Your task:
In the records below, find the line containing "You are a computer-use" and print it and every line after it exactly, through the end. Skip pictures.

START Material for the task

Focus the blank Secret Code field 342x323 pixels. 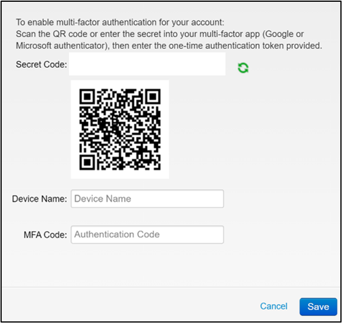147,64
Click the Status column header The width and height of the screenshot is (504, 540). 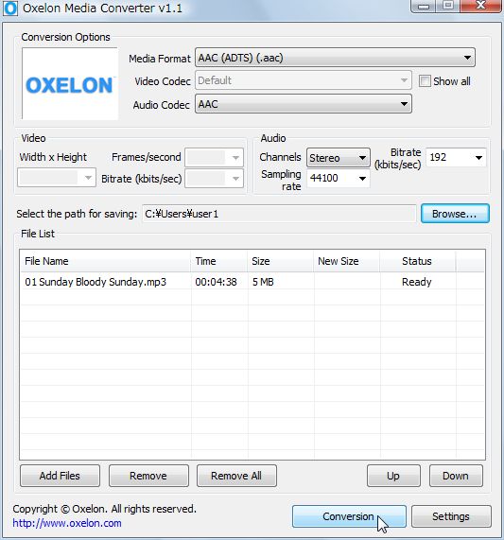point(418,261)
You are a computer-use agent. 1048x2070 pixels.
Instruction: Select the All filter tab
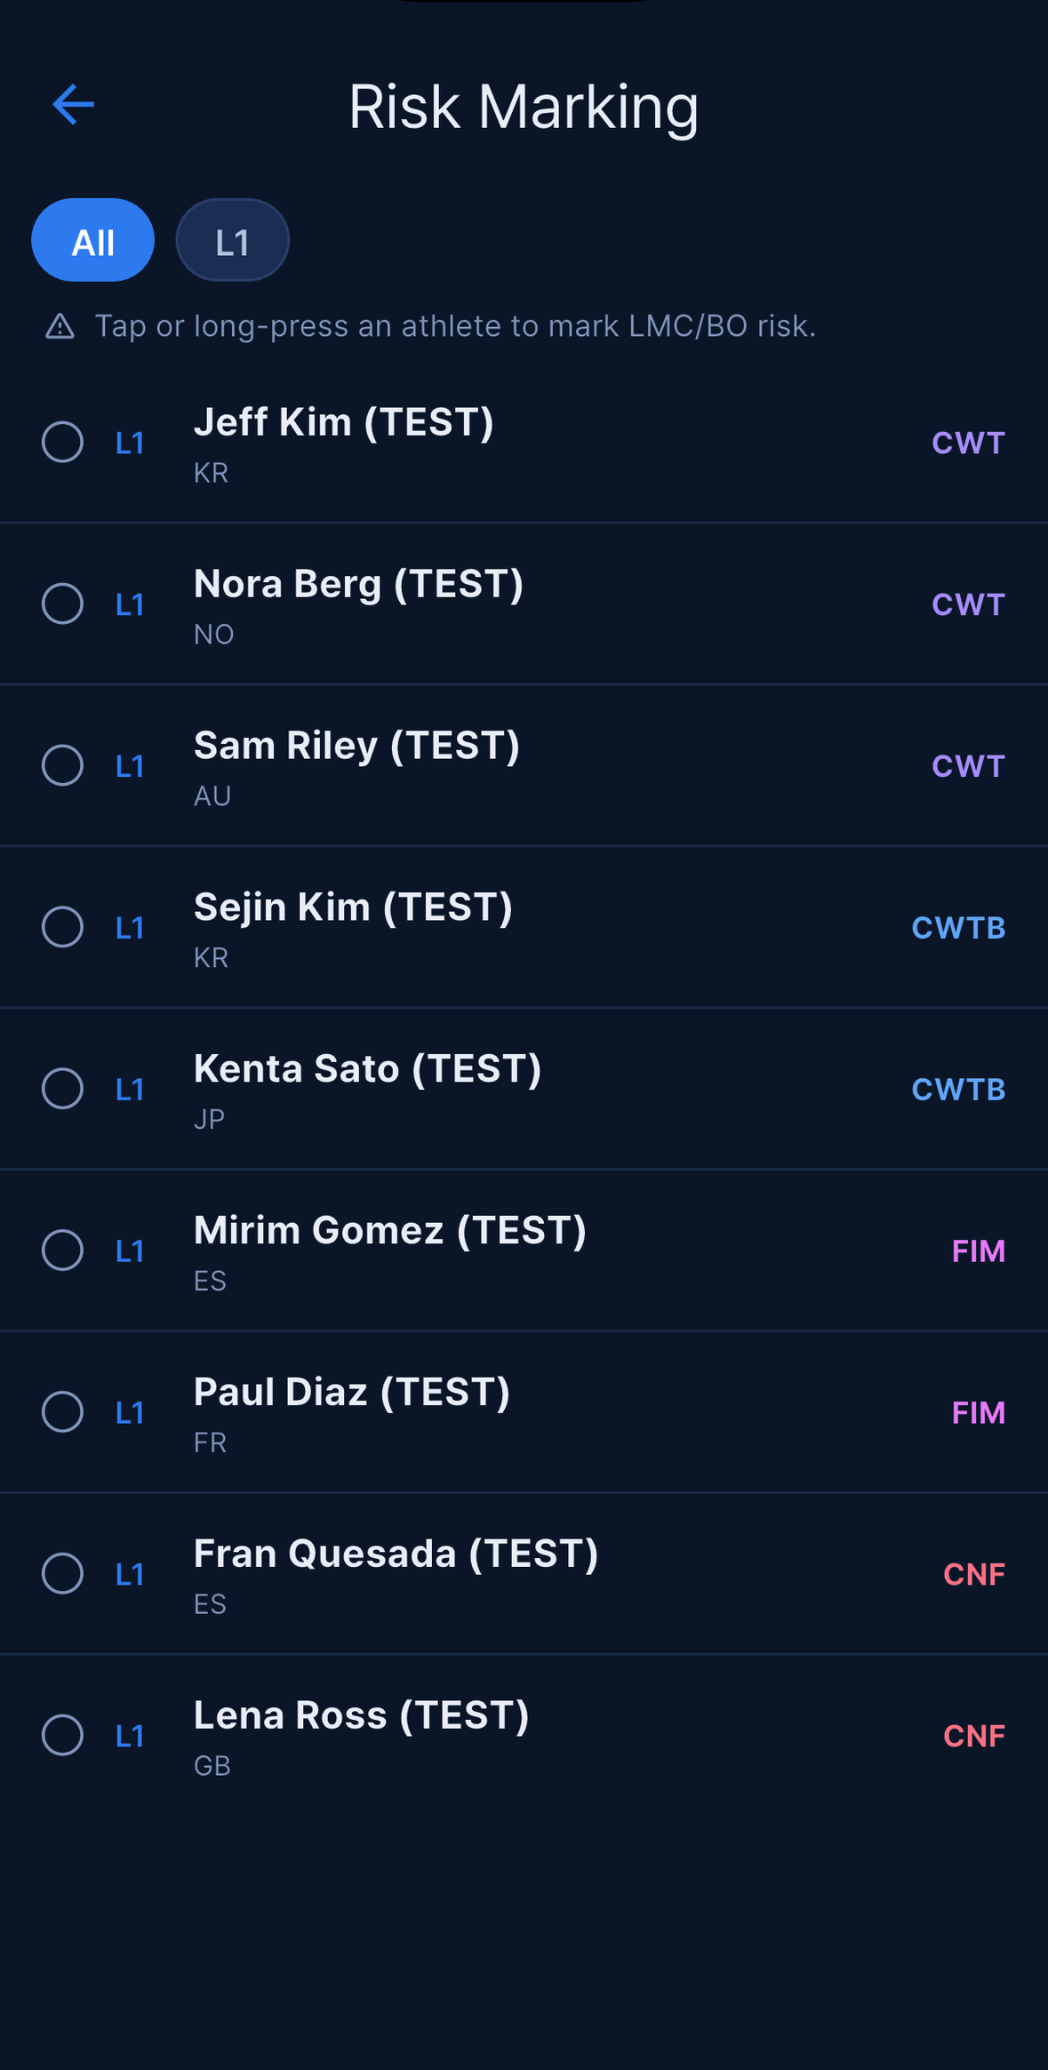(x=93, y=240)
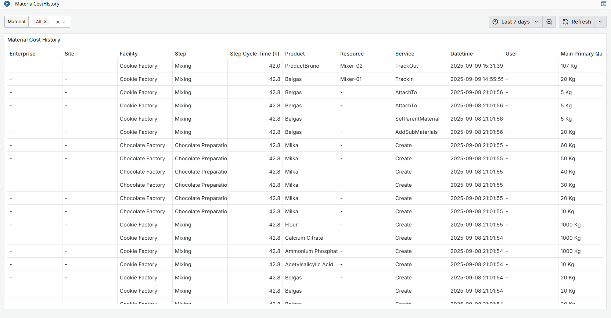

END Material for the task

Written solution:
You are a computer-use agent. 1048x2070 pixels.
Instruction: Select the All filter tab
(x=93, y=240)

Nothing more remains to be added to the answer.